Travail à faire:
1) Répondez aux questions suivantes à l'aide de l'extrait sur Jean-Pierre Marielle.
(a) Quel réalisateur fait appel à Jean-Pierre Marielle pour « Quelques jours avec moi » ?
(b) Avec quel acteur tourne-t-il un téléfilm en 1989 ?
(c) Qui réalise « Uranus » ?
2) Résumez en deux phrases l'extrait sur Jean-Pierre Marielle.
3) Poursuivez l'extrait sur la carrière de Jean-Pierre Marielle à la suite de sa dernière phrase.

Extrait:
+ + +

Claude Sautet fait appel à Jean-Pierre Marielle pour jouer un second rôle dans « Quelques jours avec moi » (1988). Le revirement psychologique de son personnage est étonnant. Jean-Pierre Marielle sert son personnage avec un grand talent. Il est une fois de plus nommé aux César, et une fois de plus passe à côté du trophée.

En 1989 il tourne avec Jean Carmet un téléfilm qui aura un gros succès. « Bouvard et Pécuchet » d’après le roman de Gustave Flaubert.
En 1990 il tourne « Uranus » de Claude Berri. Film choral mais en partie vampirisé par Gérard Depardieu qui fait un numéro exceptionnel. Mais aussi par Michel Galabru qui étonne par sa noirceur d’âme dans le rôle d’un parvenu grâce au marché noir.

+ + +

Données enregistrées
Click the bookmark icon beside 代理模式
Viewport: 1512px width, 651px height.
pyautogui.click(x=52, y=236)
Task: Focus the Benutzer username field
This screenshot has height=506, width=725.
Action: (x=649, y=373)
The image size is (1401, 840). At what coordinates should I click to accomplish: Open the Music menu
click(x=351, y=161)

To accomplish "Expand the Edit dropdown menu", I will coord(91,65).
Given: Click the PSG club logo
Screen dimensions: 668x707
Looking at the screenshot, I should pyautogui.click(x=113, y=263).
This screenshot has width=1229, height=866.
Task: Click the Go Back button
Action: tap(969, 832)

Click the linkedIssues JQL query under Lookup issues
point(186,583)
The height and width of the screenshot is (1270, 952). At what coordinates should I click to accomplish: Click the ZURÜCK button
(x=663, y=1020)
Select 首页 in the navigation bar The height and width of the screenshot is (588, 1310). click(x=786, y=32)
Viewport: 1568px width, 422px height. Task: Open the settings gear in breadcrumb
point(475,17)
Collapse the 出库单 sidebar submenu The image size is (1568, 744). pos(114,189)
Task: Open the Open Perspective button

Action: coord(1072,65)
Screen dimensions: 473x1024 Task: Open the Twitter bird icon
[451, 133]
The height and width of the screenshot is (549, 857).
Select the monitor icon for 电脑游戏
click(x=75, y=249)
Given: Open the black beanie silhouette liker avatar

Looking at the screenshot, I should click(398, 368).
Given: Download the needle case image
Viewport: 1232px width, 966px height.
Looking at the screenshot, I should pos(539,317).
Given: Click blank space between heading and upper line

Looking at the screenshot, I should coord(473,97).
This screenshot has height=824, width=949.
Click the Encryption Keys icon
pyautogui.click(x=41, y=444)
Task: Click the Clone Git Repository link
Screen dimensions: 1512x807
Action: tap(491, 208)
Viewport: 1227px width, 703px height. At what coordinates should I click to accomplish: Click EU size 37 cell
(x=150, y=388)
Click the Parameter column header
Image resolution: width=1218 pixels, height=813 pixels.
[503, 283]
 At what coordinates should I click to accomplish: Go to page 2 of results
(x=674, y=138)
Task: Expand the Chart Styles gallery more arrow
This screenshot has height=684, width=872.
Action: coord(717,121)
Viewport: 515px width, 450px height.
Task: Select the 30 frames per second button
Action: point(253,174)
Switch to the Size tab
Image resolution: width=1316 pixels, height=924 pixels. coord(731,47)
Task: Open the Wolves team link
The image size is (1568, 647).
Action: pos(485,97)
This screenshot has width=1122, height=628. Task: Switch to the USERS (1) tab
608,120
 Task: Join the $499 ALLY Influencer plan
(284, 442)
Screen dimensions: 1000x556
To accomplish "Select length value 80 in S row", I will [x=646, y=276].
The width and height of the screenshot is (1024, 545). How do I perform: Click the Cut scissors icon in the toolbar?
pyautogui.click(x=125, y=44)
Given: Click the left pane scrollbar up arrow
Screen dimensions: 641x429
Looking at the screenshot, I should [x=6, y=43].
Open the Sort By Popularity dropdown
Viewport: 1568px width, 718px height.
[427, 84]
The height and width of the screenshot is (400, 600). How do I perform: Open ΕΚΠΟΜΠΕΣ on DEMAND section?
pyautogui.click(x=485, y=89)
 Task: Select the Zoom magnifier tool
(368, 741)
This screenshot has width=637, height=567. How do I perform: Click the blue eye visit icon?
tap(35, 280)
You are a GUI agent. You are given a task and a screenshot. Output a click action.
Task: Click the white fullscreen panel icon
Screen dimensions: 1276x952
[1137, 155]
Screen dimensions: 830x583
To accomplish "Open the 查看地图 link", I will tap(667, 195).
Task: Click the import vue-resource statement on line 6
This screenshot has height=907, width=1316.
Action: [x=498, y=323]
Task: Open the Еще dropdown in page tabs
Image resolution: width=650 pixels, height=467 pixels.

+ + +

Réponses attendues:
1)
(a) Claude Sautet.
(b) Jean Carmet.
(c) Claude Berri.

2) Pour son second rôle dans « Quelques jours avec moi » (1988) de Claude Sautet, Jean-Pierre Marielle est de nouveau nommé aux César, sans obtenir le trophée. Il tourne ensuite avec Jean Carmet « Bouvard et Pécuchet » (1989), un téléfilm à gros succès d'après le roman de Flaubert, puis « Uranus » (1990) de Claude Berri.

3)
1990 Alain Corneau qui a délaissé le film policier, genre qui l’a fait connaître du grand public, se lance dans le fil de costumes avec « Tous les matins du monde« . Et il corse l’affaire en y mettant en avant la musique baroque de Marin Marais et de Sainte-Colombe son maître. Jean-Pierre Marielle y interprète un Sainte-Colombe Janséniste pour lequel la musique n’est pas une fantaisie.
C’est peut-être le rôle le plus accompli de Jean-Pierre Marielle. Jacques Dutronc pour le « Van Gogh » de Maurice Pialat emporte le César du meilleur acteur et prive une fois encore Jean-Pierre Marielle d’une statuette compressée.
Retour gagnant à la télévision avec « La controverse de Valladolid » (1992) Jean-Pierre Marielle (Bartolomeo de las Casas) et Jean-Louis Trintignant (Juan Gines de Sepùlveda) s’affrontent sur le traitement des indiens aux Amériques. Le film discutable sur le plan historique est une réussite sur le plan technique de la réalisation, de la direction d’acteur et de l’interprétation.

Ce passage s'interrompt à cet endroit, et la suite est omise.